Film de Kogonada (2021)

L’ouverture d’After Yang nous propulse avec malice dans un futur qui restera d’autant plus indéterminé qu’on le sent très proche de notre présent : une famille s’y livre à une chorégraphie endiablée en concurrence avec d’autres, dans une rythmique electro-pop entrainante et, déjà, légèrement angoissante. Ce malaise discret infusera toutes les prises de vue d’un film à la photographie impeccable, et qui présente les intérieurs, la ville ou la nature comme on le ferait sur un site tentant de vous refourguer une quelconque formule payante.

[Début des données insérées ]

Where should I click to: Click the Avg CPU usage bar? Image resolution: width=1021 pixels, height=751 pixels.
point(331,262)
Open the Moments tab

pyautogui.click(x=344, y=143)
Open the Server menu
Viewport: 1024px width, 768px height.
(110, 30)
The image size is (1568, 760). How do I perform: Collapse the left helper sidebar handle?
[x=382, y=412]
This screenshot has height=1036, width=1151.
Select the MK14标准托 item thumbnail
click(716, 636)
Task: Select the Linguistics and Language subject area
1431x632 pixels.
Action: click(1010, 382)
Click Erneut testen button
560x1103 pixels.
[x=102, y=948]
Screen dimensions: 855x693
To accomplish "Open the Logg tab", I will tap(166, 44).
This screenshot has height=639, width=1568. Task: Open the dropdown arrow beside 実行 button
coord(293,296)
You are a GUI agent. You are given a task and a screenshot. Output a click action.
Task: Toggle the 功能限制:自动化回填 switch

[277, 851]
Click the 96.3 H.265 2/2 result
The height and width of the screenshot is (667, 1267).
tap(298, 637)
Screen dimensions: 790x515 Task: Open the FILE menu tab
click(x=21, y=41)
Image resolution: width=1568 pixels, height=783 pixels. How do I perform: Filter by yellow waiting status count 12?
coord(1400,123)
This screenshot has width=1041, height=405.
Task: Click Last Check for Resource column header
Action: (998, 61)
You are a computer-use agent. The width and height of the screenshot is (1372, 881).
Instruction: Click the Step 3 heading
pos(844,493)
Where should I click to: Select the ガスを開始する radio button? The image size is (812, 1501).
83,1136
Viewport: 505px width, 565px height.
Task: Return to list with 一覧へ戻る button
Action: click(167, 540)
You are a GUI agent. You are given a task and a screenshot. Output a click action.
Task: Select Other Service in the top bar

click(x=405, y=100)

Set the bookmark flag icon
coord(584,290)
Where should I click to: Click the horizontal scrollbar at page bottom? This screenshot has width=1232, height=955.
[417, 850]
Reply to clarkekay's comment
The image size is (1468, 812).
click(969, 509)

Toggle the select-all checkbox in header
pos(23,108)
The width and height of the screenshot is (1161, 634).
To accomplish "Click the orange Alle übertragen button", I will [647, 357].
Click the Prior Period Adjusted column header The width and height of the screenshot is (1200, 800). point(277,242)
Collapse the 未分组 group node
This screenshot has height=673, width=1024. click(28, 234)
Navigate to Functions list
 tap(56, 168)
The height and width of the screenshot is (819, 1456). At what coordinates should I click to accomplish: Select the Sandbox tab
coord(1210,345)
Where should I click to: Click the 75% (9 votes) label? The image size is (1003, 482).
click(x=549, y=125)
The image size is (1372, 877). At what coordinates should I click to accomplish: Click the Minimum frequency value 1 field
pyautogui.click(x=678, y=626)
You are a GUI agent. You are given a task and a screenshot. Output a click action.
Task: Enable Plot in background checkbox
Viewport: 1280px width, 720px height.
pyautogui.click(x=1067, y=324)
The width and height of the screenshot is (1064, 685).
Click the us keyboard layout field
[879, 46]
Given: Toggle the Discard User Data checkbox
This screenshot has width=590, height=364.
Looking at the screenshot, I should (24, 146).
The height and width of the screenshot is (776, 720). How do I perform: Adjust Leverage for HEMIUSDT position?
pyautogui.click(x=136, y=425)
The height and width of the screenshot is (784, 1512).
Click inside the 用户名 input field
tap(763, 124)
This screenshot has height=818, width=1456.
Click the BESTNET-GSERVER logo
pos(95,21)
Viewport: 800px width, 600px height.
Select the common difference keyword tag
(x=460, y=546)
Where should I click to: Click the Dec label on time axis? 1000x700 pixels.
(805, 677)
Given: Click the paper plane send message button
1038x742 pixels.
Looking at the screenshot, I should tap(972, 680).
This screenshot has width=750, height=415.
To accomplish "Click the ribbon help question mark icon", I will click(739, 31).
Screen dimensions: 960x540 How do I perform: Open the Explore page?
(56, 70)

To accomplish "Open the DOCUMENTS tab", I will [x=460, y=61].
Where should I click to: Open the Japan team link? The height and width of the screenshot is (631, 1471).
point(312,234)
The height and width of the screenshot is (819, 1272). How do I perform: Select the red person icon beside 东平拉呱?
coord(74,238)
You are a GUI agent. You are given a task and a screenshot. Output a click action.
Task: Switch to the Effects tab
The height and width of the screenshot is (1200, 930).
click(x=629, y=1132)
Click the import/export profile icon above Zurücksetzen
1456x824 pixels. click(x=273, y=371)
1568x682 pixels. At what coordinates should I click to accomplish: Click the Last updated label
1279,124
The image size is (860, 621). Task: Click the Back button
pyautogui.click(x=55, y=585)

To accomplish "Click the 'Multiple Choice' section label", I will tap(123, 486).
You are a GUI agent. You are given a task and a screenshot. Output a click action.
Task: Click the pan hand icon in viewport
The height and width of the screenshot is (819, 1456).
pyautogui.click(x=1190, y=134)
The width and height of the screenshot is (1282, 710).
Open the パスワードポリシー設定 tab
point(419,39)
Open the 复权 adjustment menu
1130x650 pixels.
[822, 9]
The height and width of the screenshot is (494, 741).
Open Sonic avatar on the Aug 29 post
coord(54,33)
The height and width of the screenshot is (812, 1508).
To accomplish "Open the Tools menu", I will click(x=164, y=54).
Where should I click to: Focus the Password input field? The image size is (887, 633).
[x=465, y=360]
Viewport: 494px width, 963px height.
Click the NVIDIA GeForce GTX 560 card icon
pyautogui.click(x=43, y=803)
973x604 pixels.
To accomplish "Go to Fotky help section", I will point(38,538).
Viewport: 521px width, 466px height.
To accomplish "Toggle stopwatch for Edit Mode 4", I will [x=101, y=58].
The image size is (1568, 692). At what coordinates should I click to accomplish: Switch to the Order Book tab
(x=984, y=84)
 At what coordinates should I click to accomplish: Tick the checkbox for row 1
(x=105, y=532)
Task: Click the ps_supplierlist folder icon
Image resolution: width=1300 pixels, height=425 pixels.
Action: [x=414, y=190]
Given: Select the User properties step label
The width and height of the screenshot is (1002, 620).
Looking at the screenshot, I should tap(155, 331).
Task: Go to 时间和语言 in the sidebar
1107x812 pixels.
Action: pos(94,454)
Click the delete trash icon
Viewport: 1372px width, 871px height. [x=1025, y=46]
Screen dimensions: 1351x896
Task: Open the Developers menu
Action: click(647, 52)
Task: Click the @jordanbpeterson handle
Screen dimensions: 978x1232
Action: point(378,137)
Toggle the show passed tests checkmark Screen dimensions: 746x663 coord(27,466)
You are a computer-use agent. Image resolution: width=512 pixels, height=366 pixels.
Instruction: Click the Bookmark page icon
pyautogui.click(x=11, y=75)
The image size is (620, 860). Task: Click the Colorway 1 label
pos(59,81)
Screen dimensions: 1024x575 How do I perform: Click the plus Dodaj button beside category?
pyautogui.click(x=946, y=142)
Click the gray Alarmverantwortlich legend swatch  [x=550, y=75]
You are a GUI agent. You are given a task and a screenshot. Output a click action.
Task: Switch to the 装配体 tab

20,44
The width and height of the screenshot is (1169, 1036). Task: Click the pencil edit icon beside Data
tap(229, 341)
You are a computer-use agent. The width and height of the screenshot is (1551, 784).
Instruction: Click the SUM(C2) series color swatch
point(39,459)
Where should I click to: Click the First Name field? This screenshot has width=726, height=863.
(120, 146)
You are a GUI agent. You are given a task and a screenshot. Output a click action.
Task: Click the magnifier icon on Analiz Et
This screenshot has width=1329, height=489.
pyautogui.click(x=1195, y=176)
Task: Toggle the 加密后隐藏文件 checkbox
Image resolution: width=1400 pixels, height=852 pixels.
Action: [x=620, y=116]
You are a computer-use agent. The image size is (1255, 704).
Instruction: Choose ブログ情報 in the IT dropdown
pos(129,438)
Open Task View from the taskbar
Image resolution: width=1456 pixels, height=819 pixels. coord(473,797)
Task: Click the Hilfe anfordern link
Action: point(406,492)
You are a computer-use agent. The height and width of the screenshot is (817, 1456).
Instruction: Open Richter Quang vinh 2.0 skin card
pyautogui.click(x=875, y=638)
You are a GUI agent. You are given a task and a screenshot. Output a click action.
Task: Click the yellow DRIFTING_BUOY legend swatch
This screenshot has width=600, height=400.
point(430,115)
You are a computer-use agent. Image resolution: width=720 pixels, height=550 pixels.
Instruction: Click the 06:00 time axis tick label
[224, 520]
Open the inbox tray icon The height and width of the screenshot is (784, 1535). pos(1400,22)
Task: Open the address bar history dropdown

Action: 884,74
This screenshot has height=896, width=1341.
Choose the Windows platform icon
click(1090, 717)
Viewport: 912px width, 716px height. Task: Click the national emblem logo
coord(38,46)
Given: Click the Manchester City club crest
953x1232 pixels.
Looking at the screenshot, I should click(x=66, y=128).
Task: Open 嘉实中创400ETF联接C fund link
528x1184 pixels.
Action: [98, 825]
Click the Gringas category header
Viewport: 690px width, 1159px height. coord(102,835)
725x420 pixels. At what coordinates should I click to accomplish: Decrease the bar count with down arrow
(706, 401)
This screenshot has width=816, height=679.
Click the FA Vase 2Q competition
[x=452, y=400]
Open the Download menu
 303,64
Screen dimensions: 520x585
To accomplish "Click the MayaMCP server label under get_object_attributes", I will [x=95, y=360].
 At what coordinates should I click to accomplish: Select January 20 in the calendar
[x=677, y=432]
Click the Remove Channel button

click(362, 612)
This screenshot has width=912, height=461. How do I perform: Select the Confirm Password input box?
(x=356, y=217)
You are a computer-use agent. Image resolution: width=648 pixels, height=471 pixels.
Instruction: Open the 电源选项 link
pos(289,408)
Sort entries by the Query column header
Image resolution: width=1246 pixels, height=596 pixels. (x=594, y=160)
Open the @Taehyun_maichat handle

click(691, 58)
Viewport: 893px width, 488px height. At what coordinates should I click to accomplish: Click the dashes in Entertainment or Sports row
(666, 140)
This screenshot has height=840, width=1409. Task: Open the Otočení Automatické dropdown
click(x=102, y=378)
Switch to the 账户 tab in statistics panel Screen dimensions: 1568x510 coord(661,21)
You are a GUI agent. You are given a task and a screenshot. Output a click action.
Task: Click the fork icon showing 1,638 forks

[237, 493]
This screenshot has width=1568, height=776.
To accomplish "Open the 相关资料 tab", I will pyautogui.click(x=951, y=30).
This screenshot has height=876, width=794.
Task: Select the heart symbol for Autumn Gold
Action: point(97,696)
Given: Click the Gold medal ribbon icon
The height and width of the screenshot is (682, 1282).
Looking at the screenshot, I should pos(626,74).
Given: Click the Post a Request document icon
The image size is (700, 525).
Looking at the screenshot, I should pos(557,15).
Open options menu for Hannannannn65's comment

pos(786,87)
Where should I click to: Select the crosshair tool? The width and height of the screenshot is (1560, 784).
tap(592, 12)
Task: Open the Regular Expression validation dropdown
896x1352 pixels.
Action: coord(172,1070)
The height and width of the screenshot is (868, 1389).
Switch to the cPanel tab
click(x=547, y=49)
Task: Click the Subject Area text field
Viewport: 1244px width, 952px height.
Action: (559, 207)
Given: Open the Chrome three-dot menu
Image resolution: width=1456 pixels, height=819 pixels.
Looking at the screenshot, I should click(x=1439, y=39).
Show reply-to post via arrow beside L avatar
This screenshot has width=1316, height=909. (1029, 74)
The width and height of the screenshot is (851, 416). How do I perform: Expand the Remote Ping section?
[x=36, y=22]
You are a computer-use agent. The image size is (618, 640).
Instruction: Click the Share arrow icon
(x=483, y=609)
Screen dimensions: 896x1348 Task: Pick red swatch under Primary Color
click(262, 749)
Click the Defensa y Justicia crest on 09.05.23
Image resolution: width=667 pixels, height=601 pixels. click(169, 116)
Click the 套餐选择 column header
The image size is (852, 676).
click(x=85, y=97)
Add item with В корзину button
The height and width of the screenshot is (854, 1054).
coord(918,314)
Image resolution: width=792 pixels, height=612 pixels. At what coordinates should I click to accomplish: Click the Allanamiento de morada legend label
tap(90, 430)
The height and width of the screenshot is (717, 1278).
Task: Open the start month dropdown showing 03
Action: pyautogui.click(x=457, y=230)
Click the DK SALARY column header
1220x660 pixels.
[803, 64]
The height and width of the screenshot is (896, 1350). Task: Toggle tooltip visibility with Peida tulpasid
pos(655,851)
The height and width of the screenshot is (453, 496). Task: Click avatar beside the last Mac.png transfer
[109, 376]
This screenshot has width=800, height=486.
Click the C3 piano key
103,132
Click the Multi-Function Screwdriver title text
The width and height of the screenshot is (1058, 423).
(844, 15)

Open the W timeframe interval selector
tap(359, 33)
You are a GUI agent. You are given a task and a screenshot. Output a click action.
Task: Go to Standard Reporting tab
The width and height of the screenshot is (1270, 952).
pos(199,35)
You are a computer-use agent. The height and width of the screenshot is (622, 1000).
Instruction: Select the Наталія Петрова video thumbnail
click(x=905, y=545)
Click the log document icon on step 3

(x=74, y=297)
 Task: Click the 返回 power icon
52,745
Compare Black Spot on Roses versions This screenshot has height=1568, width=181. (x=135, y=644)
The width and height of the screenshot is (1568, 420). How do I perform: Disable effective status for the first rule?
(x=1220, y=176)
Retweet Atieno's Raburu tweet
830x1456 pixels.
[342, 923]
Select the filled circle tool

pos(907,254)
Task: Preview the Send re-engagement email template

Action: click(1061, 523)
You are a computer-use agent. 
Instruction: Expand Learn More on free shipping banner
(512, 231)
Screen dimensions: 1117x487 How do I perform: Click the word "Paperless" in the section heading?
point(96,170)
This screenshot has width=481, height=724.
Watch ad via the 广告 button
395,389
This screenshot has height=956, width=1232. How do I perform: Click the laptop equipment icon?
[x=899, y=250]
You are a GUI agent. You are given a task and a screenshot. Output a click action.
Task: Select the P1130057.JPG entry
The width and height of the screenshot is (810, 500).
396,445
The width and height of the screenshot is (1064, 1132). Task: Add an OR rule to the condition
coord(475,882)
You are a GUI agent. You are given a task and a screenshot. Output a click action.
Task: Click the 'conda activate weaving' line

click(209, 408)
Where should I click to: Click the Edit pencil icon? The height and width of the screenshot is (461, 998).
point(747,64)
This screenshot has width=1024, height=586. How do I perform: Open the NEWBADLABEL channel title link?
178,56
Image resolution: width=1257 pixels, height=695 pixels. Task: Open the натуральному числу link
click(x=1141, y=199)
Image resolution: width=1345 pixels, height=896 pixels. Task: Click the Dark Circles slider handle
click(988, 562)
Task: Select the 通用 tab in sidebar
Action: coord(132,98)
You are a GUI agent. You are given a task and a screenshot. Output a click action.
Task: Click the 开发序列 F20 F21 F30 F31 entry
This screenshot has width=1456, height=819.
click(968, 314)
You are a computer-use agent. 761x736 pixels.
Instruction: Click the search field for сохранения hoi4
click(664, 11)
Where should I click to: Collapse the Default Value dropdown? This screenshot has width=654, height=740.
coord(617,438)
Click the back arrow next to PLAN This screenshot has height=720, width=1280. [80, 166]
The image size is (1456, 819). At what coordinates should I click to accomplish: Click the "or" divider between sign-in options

Douceur laiteuse de l’image, soin maniaque apporté au cadre, minéralité soignée des parois murales, attention portée à la présence végétale, rien ne manque : à l’image du rituel maniaque du thé tout est pensé pour le confort et l’apaisement. Mais cette aseptisation renvoie aussi, en sourdine à ce sentiment de vivre au sein d’un monde factice et construit par d’omniprésentes et invisibles multinationales. Une idée déjà présente dans la série Devs, et qui se développera dans la conscience du père au moment où le robot de compagnie tombe en panne, et qu’il s’agit d’aller farfouiller du côté des coulisses techniques pour maintenir l’équilibre familial.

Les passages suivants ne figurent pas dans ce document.